_LESETEXT_
Cornelia Hülmbauer: „MAU OEH D“

Düster und verstörend – das sind die Attribute, die ich mit nach Cornelia Hülmbauers MAU OEH D assoziiere. Ihre zehn Gedichte muten wie morbide Kinderreime oder -lieder an, auch wenn Daniela Seel in ihrer Einführung unterstreicht, dass es in ihrem derben Sprachgebrauch keine seien.

Hülmbauer trägt ihre Gedichte angesichts des harten Vokabulars mit vergleichsweise gelassener Stimme vor. Eine bekannte Thematik wird aufgedröselt: Familiengeflechte. Familiengeheimnisse. Familiengewalt. Die Figuren, die hier entstehen, könnte man sich gut im Hotelsetting von The Shining vorstellen. Wie sie sich gegenseitig jagen, voreinander fliehen, sich foltern, sich erbarmen.

_Datensätze aus einer Sammlung_
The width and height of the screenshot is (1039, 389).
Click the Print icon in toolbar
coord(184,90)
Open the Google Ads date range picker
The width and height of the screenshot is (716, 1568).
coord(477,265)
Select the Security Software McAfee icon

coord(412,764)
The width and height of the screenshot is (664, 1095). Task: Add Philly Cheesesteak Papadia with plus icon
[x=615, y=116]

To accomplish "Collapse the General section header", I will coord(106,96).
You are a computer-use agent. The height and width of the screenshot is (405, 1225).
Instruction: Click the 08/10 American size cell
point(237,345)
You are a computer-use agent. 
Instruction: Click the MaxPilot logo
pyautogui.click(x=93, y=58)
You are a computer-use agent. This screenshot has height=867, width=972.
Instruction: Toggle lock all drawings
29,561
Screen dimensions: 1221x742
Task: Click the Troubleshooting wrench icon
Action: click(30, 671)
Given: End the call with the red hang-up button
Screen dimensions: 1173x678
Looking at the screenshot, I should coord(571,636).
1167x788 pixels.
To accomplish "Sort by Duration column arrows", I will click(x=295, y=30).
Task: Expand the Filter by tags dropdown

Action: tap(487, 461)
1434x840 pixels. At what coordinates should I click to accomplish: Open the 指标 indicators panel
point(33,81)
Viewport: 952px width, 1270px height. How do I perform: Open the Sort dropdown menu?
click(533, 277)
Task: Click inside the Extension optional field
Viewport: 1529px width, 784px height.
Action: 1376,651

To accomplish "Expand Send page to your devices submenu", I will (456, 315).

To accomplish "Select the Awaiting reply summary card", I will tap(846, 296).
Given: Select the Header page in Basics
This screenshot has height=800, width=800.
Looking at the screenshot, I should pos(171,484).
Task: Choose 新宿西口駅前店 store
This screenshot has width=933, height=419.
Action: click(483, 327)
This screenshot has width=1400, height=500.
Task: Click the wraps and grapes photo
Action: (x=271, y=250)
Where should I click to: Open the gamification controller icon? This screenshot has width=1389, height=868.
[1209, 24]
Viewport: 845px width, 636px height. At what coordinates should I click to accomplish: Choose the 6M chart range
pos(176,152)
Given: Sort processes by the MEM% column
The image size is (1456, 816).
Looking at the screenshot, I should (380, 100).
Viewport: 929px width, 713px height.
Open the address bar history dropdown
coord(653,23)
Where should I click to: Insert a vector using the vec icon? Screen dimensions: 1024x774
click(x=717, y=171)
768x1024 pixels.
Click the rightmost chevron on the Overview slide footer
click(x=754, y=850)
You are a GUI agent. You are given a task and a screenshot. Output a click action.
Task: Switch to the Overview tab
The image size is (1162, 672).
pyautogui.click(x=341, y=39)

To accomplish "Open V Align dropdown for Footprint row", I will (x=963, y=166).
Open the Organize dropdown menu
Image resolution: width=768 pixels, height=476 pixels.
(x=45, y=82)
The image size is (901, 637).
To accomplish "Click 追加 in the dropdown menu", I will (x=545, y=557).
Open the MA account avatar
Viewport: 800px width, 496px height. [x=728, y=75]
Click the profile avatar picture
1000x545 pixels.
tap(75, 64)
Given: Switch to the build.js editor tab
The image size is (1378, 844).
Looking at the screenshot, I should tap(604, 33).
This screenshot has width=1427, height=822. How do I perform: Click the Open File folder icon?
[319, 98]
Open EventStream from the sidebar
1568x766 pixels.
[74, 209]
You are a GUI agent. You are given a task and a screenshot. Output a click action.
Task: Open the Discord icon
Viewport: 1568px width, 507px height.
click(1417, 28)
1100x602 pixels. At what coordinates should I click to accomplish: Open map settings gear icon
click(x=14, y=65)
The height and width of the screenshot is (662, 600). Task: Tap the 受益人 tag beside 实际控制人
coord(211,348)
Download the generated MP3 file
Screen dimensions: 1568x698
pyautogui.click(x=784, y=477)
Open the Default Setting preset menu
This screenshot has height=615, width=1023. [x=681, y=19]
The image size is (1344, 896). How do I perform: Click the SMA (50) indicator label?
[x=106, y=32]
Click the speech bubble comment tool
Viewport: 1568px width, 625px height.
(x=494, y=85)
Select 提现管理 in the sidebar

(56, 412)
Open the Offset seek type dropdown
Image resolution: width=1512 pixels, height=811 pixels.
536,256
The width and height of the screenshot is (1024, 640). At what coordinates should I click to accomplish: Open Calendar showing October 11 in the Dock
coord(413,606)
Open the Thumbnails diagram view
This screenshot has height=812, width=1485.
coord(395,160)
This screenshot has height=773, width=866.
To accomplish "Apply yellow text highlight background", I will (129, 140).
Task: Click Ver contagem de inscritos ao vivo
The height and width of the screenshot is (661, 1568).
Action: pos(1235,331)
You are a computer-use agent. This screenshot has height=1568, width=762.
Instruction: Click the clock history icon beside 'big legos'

_ARBEITSAUFTRAG_
Schreib den Lesetext zu Cornelia Hülmbauers „MAU OEH D“ vollständig und ohne jede Änderung ab.

_LÖSUNG_
Cornelia Hülmbauer: „MAU OEH D“

Düster und verstörend – das sind die Attribute, die ich mit nach Cornelia Hülmbauers MAU OEH D assoziiere. Ihre zehn Gedichte muten wie morbide Kinderreime oder -lieder an, auch wenn Daniela Seel in ihrer Einführung unterstreicht, dass es in ihrem derben Sprachgebrauch keine seien.

Hülmbauer trägt ihre Gedichte angesichts des harten Vokabulars mit vergleichsweise gelassener Stimme vor. Eine bekannte Thematik wird aufgedröselt: Familiengeflechte. Familiengeheimnisse. Familiengewalt. Die Figuren, die hier entstehen, könnte man sich gut im Hotelsetting von The Shining vorstellen. Wie sie sich gegenseitig jagen, voreinander fliehen, sich foltern, sich erbarmen.